The rotational constant of \(^{1} \mathrm{H}^{35} \mathrm{Cl}\) is \(10.4400 \mathrm{cm}^{-1}\) in the ground vibrational state and \(10.1366 \mathrm{cm}^{-1}\) in the state \(v=1 .\) Plot the wavenumbers of the \(\mathrm{P}\) -, \(\mathrm{Q}\) -, and \(\mathrm{R}\) -branches against \(J\) as a representation of the structure of the \(1-0\) transition. Take \(\tilde{v}=2990.95 \mathrm{cm}^{-1}\) and neglect anharmonicity. (The Q-branch is not observed.)

We are provided the rotational constants \(B_0\) and \(B_1\) for a molecule in its ground and first vibrational states respectively. We are also given the vibrational wavenumber (\(\tilde{v} \)). Our task is to calculate and plot the wavenumbers (\(\bar{\nu}\)) for the P, Q and R branches of the \(1-0\) transition against the rotational quantum number \(J\). The P, Q, and R branches usually correspond to \(\Delta J = -1, 0, +1\) transitions respectively. For the P and R branches, the wavenumber \(\bar{\nu}\) is given by \(\bar{\nu} = \tilde{v} + (2B_1 - 4B_0)J + 2B_1\) for the R branch and \(\bar{\nu} = \tilde{v} - (2B_0 + 4B_1)J - 2B_0\) for the P branch. Here, \(\Delta J = J_{\text{final}} - J_{\text{initial}}\). For the Q branch, \(\Delta J = 0\), so the wavenumber is just the vibrational frequency \(\tilde{v}\). As given in the problem, the Q branch is not observed. Assuming the anharmonicity is negligible, we can ignore any effects due to this.

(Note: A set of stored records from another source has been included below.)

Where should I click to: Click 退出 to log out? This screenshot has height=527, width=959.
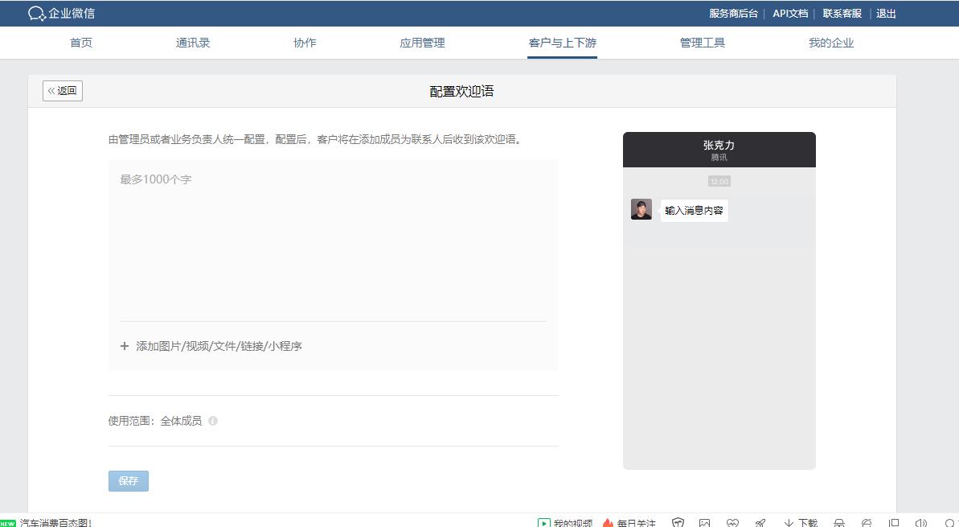886,14
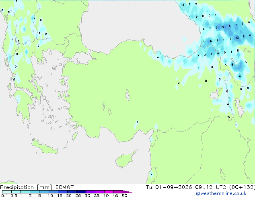Viewport: 255px width, 197px height.
Task: Click the 3 mm value near Black Sea coast
Action: coord(196,16)
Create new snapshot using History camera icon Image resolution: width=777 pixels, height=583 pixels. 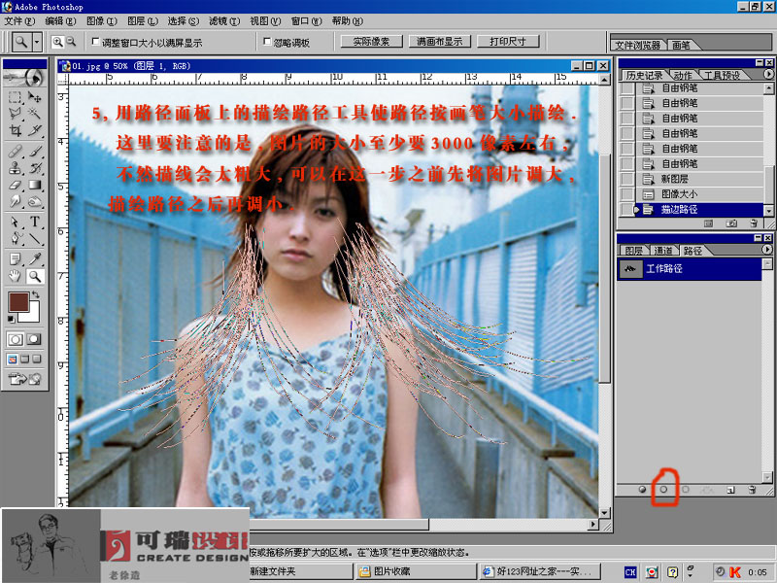(730, 223)
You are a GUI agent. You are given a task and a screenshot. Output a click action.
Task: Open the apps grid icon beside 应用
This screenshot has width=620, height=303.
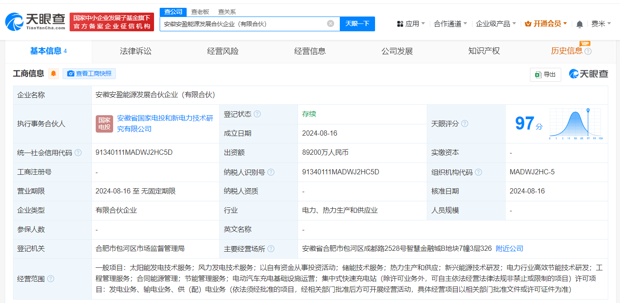pos(400,24)
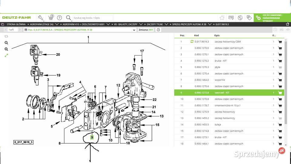This screenshot has width=291, height=164.
Task: Print the current parts diagram
Action: pyautogui.click(x=158, y=30)
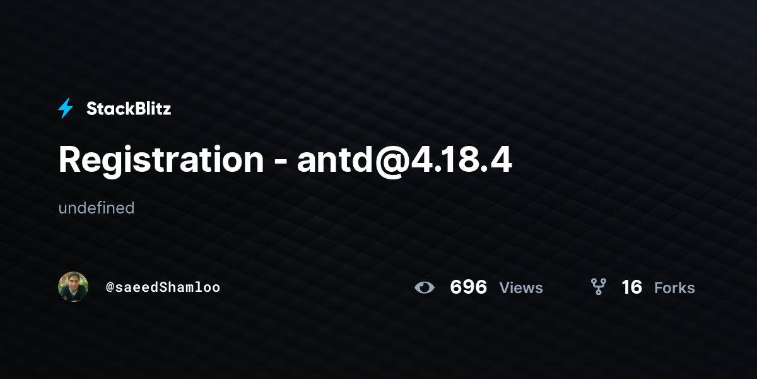Viewport: 757px width, 379px height.
Task: Open the @saeedShamloo username link
Action: click(163, 287)
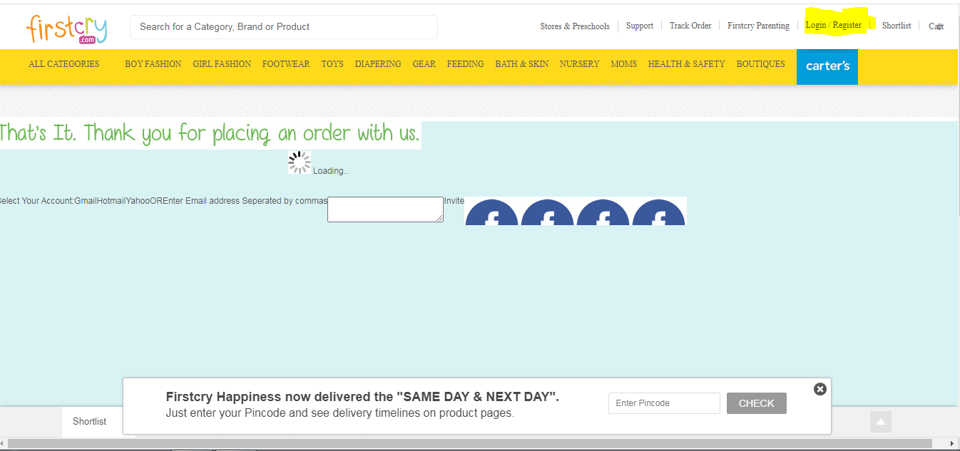This screenshot has width=960, height=451.
Task: Click the loading spinner icon
Action: click(300, 162)
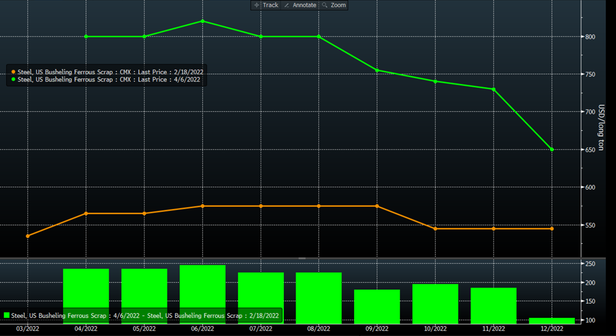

Now using the formulas for the wavenumbers of the P and R branches and the given values, we can evaluate these for different \(J\). For example, for \(J = 0\), the wavenumber for P branch will be \(\tilde{v} - 2B_0\) and for R branch will be \(\tilde{v} + 2B_1\). For \(J = 1\), it will be \(\tilde{v} - (2B_0 + 4B_1)\) for P branch and \(\tilde{v} + (2B_1 - 4B_0)\) for the R branch. Similarly, we can continue computing these for higher \(J\) to get the set of data points. Remember, \(J\) must be a positive integer.

Now, we can plot the wavenumbers calculated above against the corresponding \(J\). This will give us a representation of the structure of the \(1-0\) transition. There will be two lines, one for each of the P and R branches. As \(\Delta J\) increases (moving away from \(J=0\)), the wavenumbers will decrease for the P branch and increase for the R branch, forming a characteristic 'X' shape. The wavenumbers for the Q-branch are not observed.